Deep Learning Body Region Classification of MRI and CT examinations
Raffy, Philippe, Pambrun, Jean-François, Kumar, Ashish, Dubois, David, Patti, Jay Waldron, Cairns, Robyn Alexandra, Young, Ryan
Standardized body region labelling of individual images provides data that can improve human and computer use of medical images. A CNN-based classifier was developed to identify body regions in CT and MRI. 17 CT (18 MRI) body regions covering the entire human body were defined for the classification task. Three retrospective databases were built for the AI model training, validation, and testing, with a balanced distribution of studies per body region. The test databases originated from a different healthcare network. Accuracy, recall and precision of the classifier was evaluated for patient age, patient gender, institution, scanner manufacturer, contrast, slice thickness, MRI sequence, and CT kernel.
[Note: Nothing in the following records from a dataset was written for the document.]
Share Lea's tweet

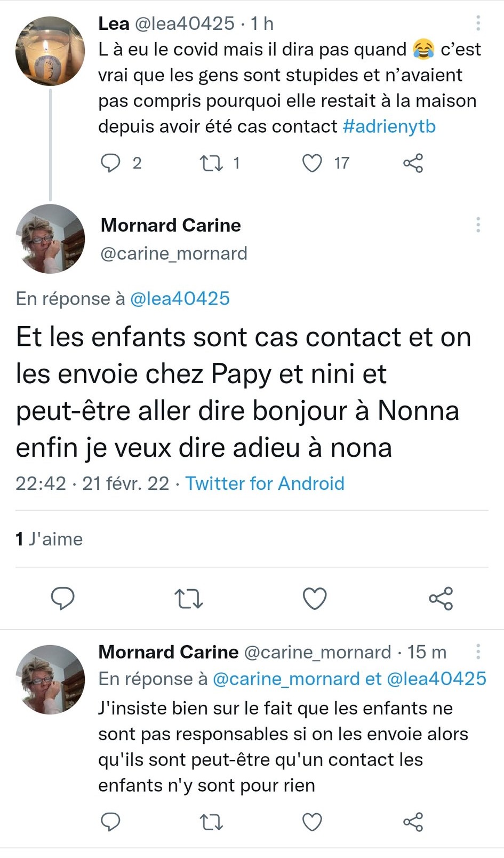(413, 163)
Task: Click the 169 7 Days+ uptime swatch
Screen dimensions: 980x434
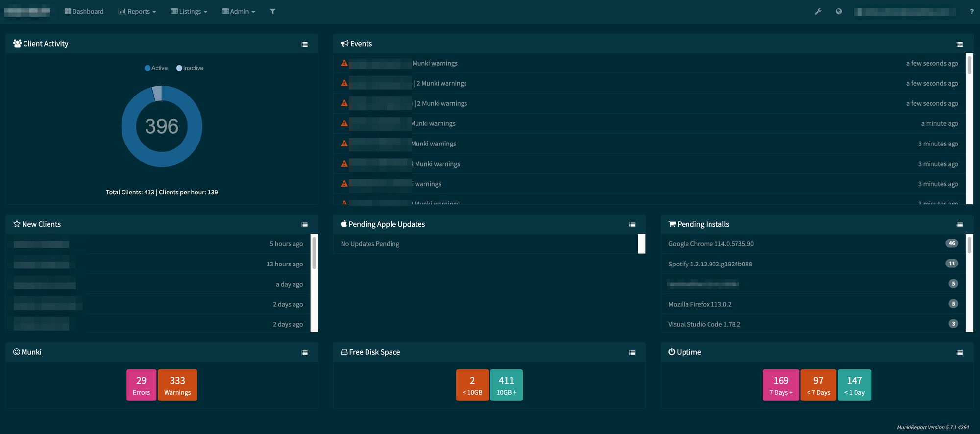Action: tap(781, 385)
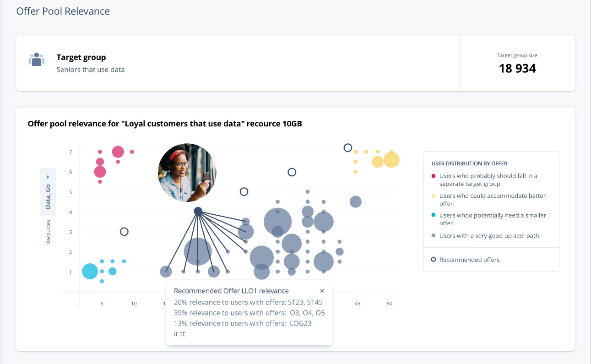Click the Target group size number 18 934
The width and height of the screenshot is (591, 364).
click(517, 69)
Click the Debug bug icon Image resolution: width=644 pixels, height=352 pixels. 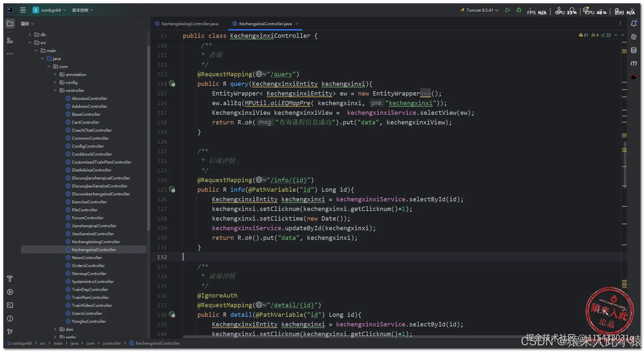(x=519, y=10)
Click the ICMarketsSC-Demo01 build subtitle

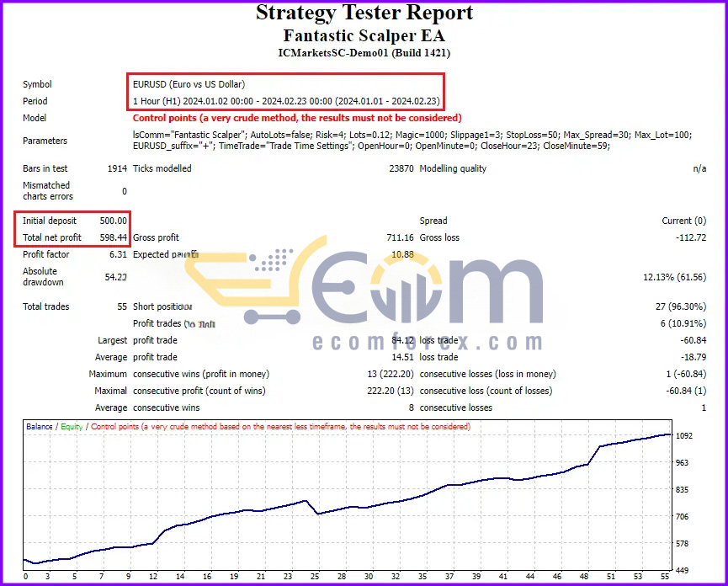click(x=364, y=52)
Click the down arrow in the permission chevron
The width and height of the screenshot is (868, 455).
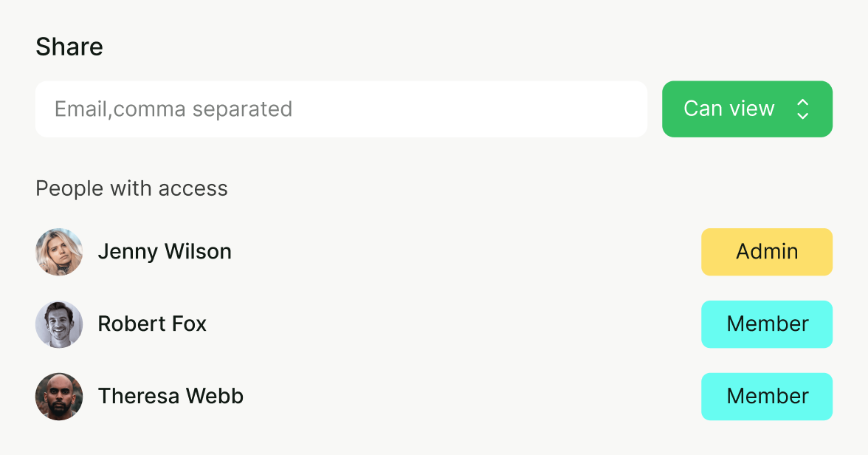point(803,116)
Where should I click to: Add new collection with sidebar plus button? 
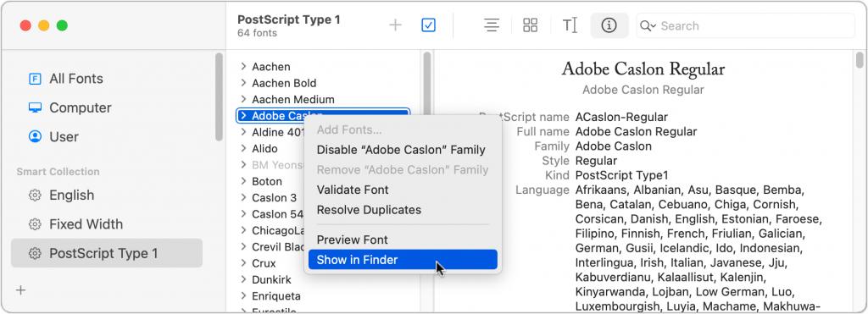coord(21,290)

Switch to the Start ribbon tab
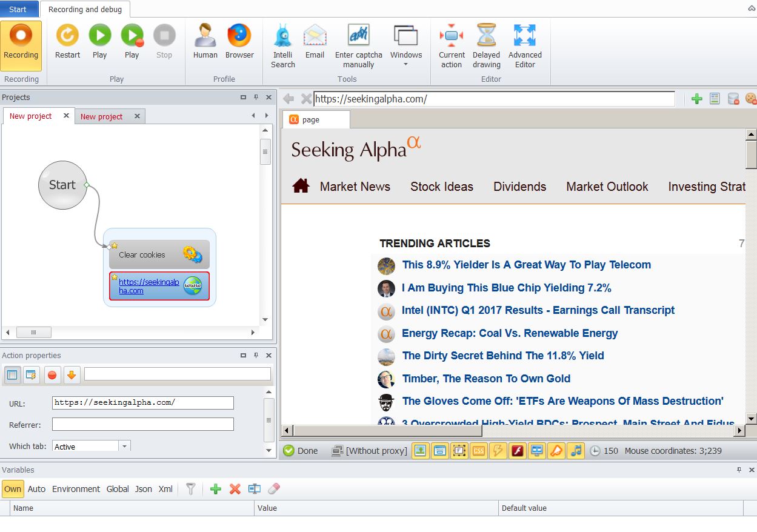click(x=18, y=9)
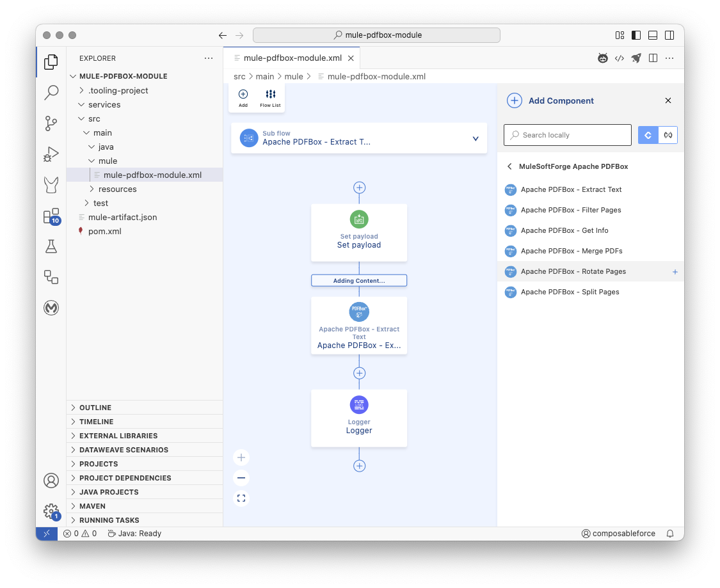Switch search to Exchange toggle
Screen dimensions: 720x588
[x=668, y=135]
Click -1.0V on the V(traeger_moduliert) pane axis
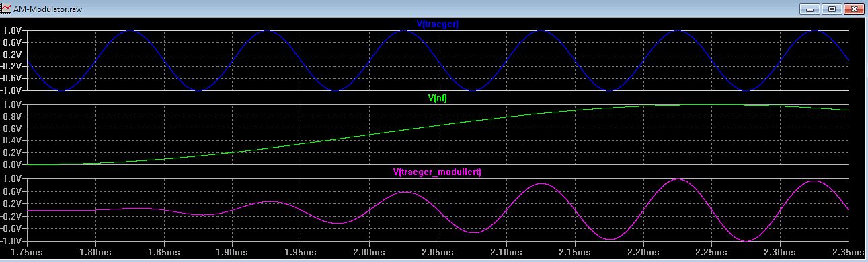The image size is (868, 262). point(13,241)
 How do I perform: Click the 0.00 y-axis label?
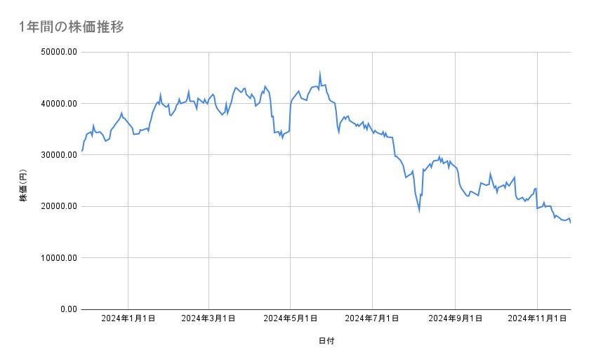67,309
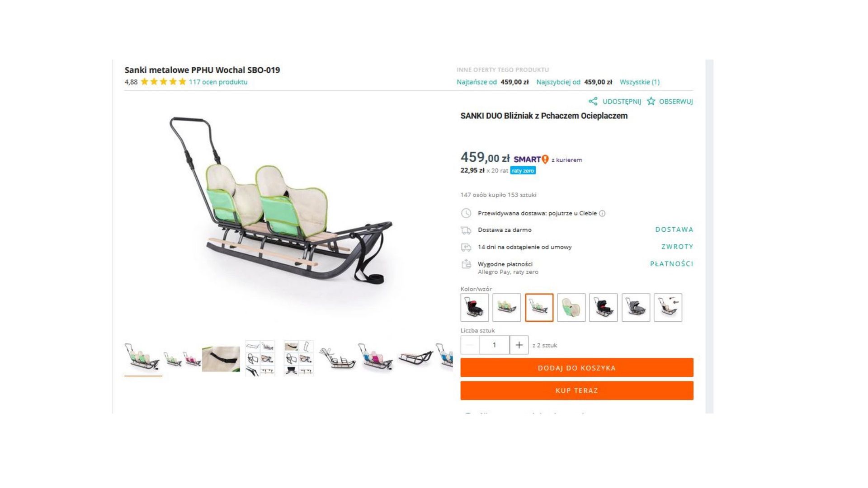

The data included a retrospective cohort of 2,934 anonymized CT cases (training: 1,804 studies, validation: 602 studies, test: 528 studies) and 3,185 anonymized MRI cases (training: 1,911 studies, validation: 636 studies, test: 638 studies). 27 institutions from primary care hospitals, community hospitals and imaging centers contributed to the test datasets. The data included cases of all genders in equal proportions and subjects aged from a few months old to +90 years old. An image-level prediction accuracy of 91.9% (90.2 - 92.1) for CT, and 94.2% (92.0 - 95.6) for MRI was achieved. The classification results were robust across all body regions and confounding factors. Due to limited data, performance results for subjects under 10 years-old could not be reliably evaluated. We show that deep learning models can classify CT and MRI images by body region including lower and upper extremities with high accuracy.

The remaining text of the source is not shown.